Keywords : Hukum Acara, Pelaksanaan Putusan, Upaya Paksa.

ABSTRACT

Based on scientific papers entitled "judicial review implementation of the Administrative court ruling after a change in law number 5 of year 1986”, the author uses a normative research method. Law number 5 of year 1986 concerning administrative courts is a procedural law in the administrative courts. The Law was changed by new law number 9 year of 2009 and law number 51 year of 2009. With the change of Amendment Act than raised the several issues. Firstly, how to implement the decision of the State Administrative Court after the change. The secondly is the constraint in the implementation of the court decision forced effort. Relating to the conduct of the court system, these changes alter the enforcement of a system of self-respect that is where the execution of court decisions left entirely to the consciousness of the body or the State administration officials into execution the fixed system where the court can impose administrative implementation of the court decision forced the country through the efforts of governed by legislation. Related Constraints faced in implementation efforts in the implementation of court decisions forced clerical State is the lack of further regulation relating to the technical implementation of forceful measures.

Keywords: Proceeding Law, Administrative court, forceful measures.

  • I.    PENDAHULUAN

    • 1.1    Latar Belakang

Peradilan Tata Usaha Negara merupakan keseluruhan proses atau aktivitas hakim tata usaha Negara yang didukung oleh oleh seluruh fungsionaris pengadilan dalam melaksanakan fungsi mengadili baik dipengadilan tata usaha Negara, pengadilan tinggi tata usaha Negara maupun mahkamah agung.1

Pada dasarnya penggugat mengajukan suatu gugatan kepengadilan bertujuan agar pengadilan melalui hakim dapat menyelesaikan perkaranya dengan mengambil suatu keputusan.2

Sengketa tata usaha Negara adalah sengketa yang berpangkal pada Keputusan Tata Usaha Negara, sehingga tuntutan dalam gugatan tata usaha Negara adalah permohonan agar Keputusan Tata Usaha Negara dinyatakan batal atau tidak sah. Hal ini menyebabkan putusan hakim berupa keputusan Tata Usaha Negara yang digugat tidak sah atau batal yang kemudian hakim dapat memerintahkan badan atau pejabat tata usaha Negara untuk mencabut keputusan tata usaha Negara tersebut. Kemudian menerbitkan Keputusan Tata Usaha Negara yang baru, dan penerbitan Keputusan Tata Usaha Negara tersebut didasarkan pada pasal 3.

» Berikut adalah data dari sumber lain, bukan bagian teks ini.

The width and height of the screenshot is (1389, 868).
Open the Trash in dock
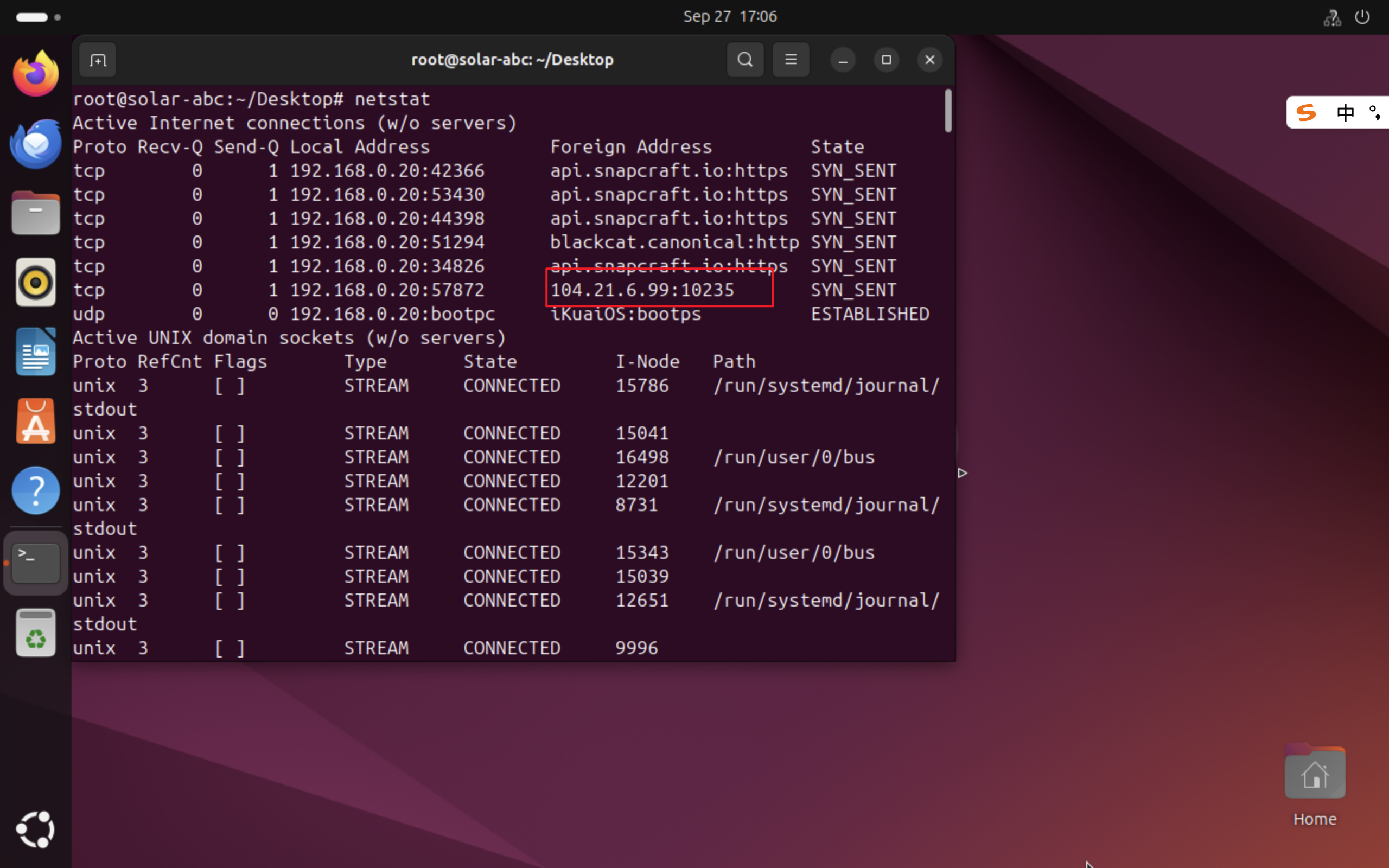[36, 633]
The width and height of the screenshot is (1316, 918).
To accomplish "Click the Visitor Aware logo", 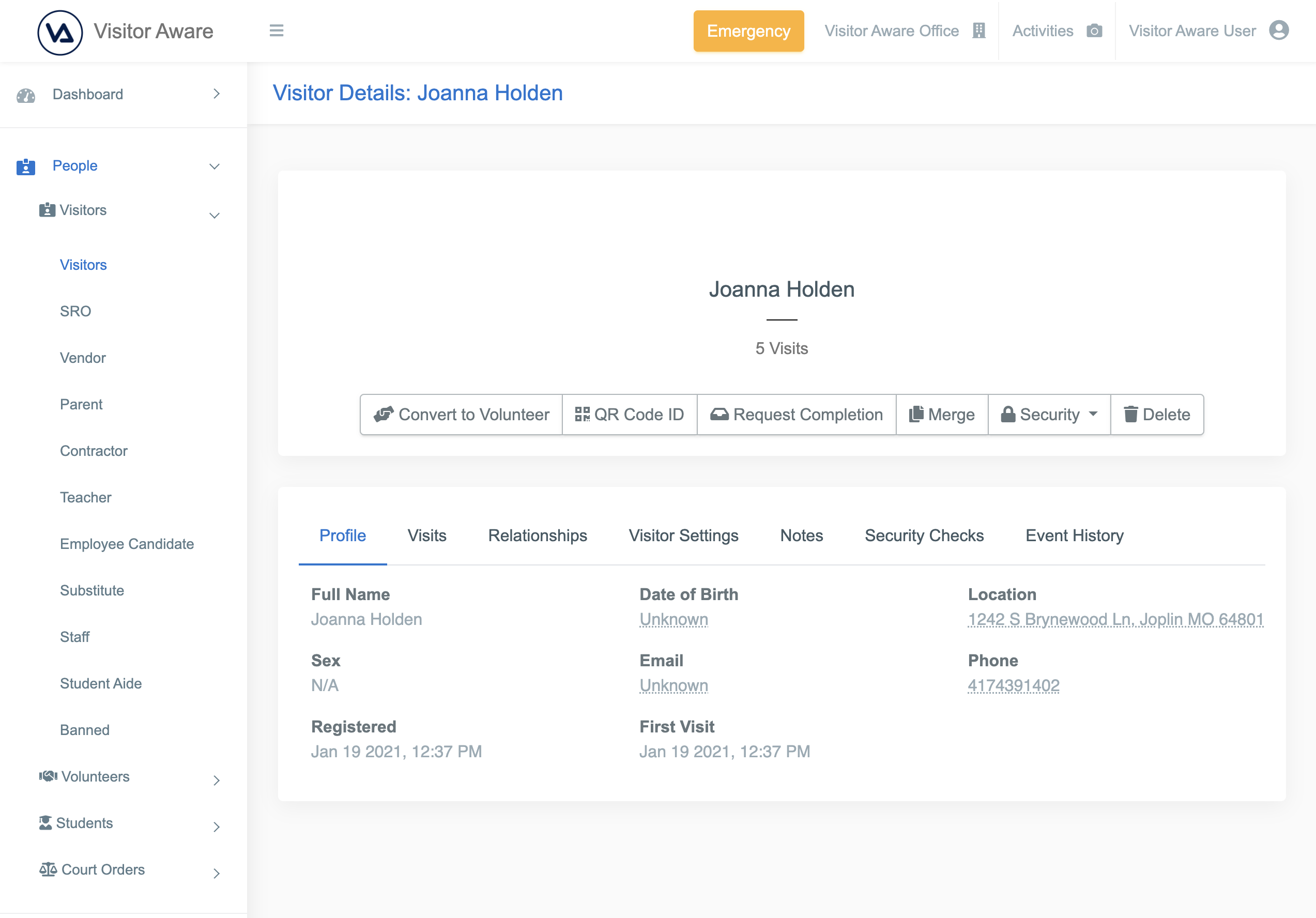I will 59,32.
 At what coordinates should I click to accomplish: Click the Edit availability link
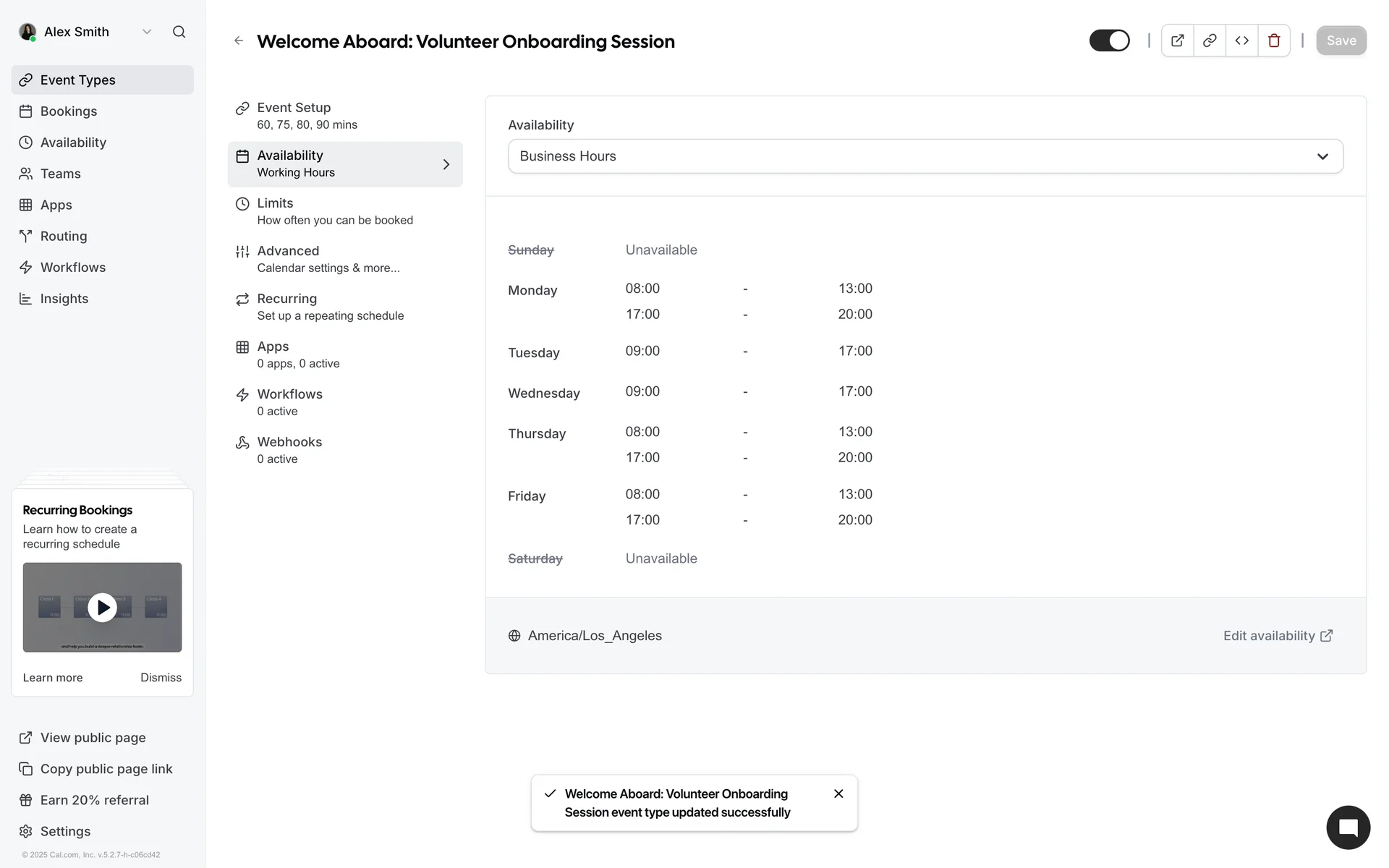(x=1278, y=636)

Putusan pengadilan Tata Usaha hanya dapat dilaksanakan oleh Badan atau Pejabat Tata usaha Negara yang bersangkutan hal ini dikarenakan terhadap Keputusan Tata Usaha Negara berlaku asas contractus actus, yaitu asas yang menyatakan penarikan kembali atau perubahan suatu keputusan harus memenuhi persyaratan yang sama seperti pada waktu keputusan itu 3 dibuat.

Adakalanya badan atau pejabat tata usaha Negara yang telah diputus kalah oleh pengadilan tata usaha Negara tidak melaksanakan putusan pengadilan Tata usaha tersebut. Hal ini akan mengakibatkan kerugian bagi pihak penggugat dan dapat mempengaruhi wibawa pengadilan.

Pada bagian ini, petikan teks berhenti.